WORK ORDER: Nothing should be left out: write out the whole listing exactly.

-------- RECORDS FOR THIS TASK

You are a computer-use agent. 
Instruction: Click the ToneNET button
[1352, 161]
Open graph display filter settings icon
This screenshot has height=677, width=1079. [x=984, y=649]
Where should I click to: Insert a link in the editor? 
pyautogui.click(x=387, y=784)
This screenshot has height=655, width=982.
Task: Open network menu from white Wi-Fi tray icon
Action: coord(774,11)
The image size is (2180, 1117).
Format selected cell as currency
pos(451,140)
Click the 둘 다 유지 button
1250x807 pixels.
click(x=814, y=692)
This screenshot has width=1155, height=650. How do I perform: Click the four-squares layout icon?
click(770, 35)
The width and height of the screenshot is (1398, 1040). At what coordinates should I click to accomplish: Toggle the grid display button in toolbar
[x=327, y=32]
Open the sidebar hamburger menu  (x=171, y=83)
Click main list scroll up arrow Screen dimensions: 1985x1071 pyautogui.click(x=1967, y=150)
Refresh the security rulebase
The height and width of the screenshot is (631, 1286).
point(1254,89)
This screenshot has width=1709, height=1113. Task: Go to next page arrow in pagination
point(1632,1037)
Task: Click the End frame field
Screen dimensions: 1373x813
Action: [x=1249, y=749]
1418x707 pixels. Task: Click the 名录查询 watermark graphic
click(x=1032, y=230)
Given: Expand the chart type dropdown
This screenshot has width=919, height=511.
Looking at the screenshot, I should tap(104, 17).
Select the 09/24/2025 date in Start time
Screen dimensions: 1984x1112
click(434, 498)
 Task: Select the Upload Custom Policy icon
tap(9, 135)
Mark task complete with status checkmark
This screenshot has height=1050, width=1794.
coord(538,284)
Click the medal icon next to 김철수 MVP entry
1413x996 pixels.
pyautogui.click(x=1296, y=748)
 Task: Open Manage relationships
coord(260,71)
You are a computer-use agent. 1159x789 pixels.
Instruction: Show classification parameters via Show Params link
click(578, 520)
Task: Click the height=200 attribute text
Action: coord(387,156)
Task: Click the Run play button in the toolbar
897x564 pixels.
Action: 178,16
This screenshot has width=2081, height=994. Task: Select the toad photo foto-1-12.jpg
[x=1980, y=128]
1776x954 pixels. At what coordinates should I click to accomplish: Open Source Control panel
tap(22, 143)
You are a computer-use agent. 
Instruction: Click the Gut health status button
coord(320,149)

----------------

SOLVED PROBLEM:
You are a computer-use agent. 
Instruction: Click the ToneNET button
[1352, 161]
Open graph display filter settings icon
This screenshot has height=677, width=1079. [x=984, y=649]
Where should I click to: Insert a link in the editor? 
pyautogui.click(x=387, y=784)
This screenshot has height=655, width=982.
Task: Open network menu from white Wi-Fi tray icon
Action: coord(774,11)
The image size is (2180, 1117).
Format selected cell as currency
pos(451,140)
Click the 둘 다 유지 button
1250x807 pixels.
click(x=814, y=692)
This screenshot has width=1155, height=650. How do I perform: Click the four-squares layout icon?
click(770, 35)
The width and height of the screenshot is (1398, 1040). At what coordinates should I click to accomplish: Toggle the grid display button in toolbar
[x=327, y=32]
Open the sidebar hamburger menu  (x=171, y=83)
Click main list scroll up arrow Screen dimensions: 1985x1071 pyautogui.click(x=1967, y=150)
Refresh the security rulebase
The height and width of the screenshot is (631, 1286).
point(1254,89)
This screenshot has width=1709, height=1113. Task: Go to next page arrow in pagination
point(1632,1037)
Task: Click the End frame field
Screen dimensions: 1373x813
Action: [x=1249, y=749]
1418x707 pixels. Task: Click the 名录查询 watermark graphic
click(x=1032, y=230)
Given: Expand the chart type dropdown
This screenshot has width=919, height=511.
Looking at the screenshot, I should tap(104, 17).
Select the 09/24/2025 date in Start time
Screen dimensions: 1984x1112
click(434, 498)
 Task: Select the Upload Custom Policy icon
tap(9, 135)
Mark task complete with status checkmark
This screenshot has height=1050, width=1794.
coord(538,284)
Click the medal icon next to 김철수 MVP entry
1413x996 pixels.
pyautogui.click(x=1296, y=748)
 Task: Open Manage relationships
coord(260,71)
You are a computer-use agent. 1159x789 pixels.
Instruction: Show classification parameters via Show Params link
click(578, 520)
Task: Click the height=200 attribute text
Action: coord(387,156)
Task: Click the Run play button in the toolbar
897x564 pixels.
Action: 178,16
This screenshot has width=2081, height=994. Task: Select the toad photo foto-1-12.jpg
[x=1980, y=128]
1776x954 pixels. At what coordinates should I click to accomplish: Open Source Control panel
tap(22, 143)
You are a computer-use agent. 
Instruction: Click the Gut health status button
coord(320,149)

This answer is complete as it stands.